--- EXERCISE GOAL ---
Output the lines starting at the one containing "You are a computer-use" and ending at the one containing "(x=206, y=148)", both included, copied character for character. Leave the pictures out of your answer.

--- GIVEN ENTRIES ---
▽
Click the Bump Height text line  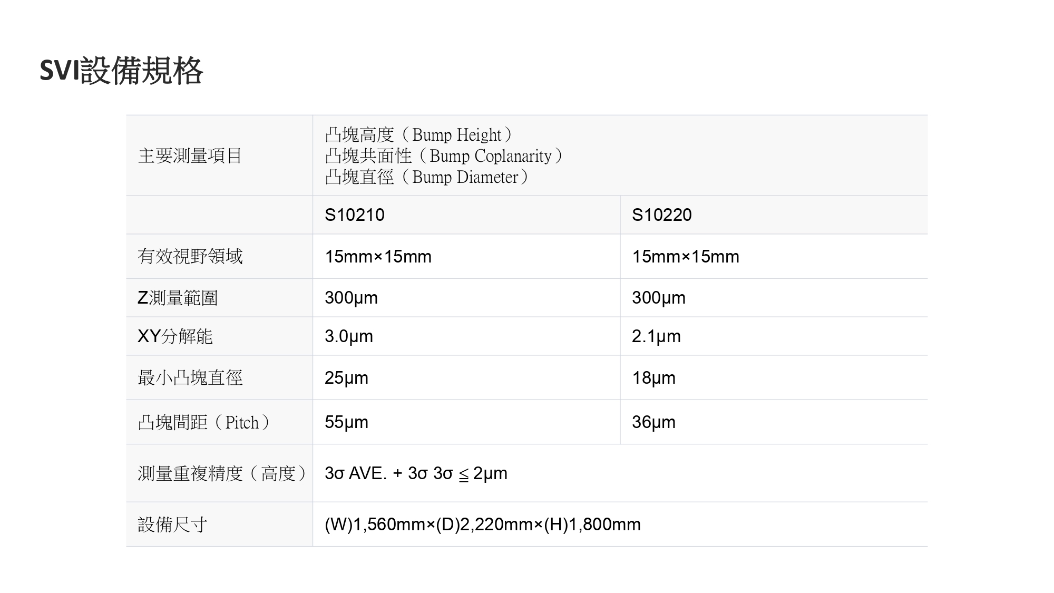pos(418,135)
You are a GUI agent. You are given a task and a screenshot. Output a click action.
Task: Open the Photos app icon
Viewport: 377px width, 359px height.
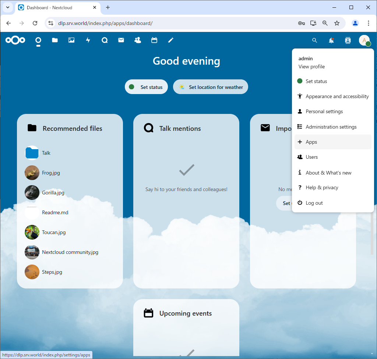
△
▽
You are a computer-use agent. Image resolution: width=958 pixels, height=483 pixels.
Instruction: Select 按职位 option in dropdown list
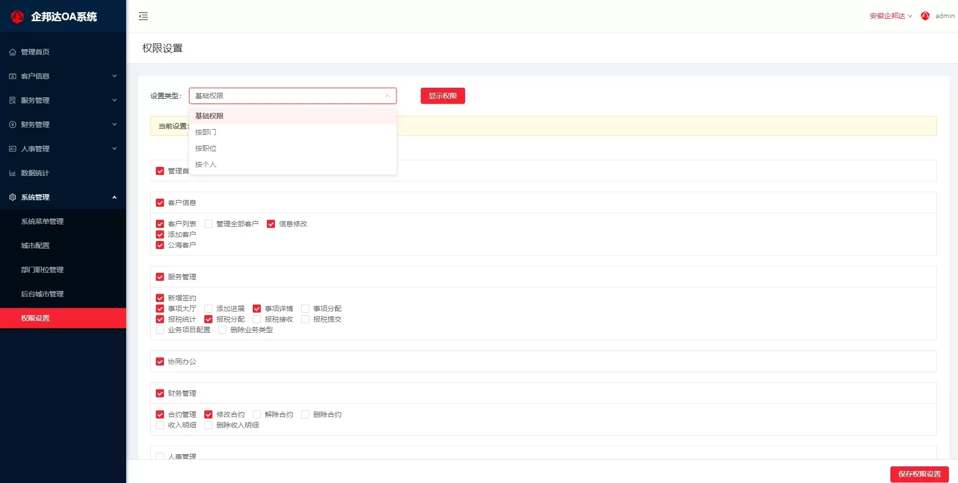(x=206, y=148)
△
--- IN RESPONSE ---
You are a computer-use agent. Image resolution: width=958 pixels, height=483 pixels.
Instruction: Select 按职位 option in dropdown list
(x=206, y=148)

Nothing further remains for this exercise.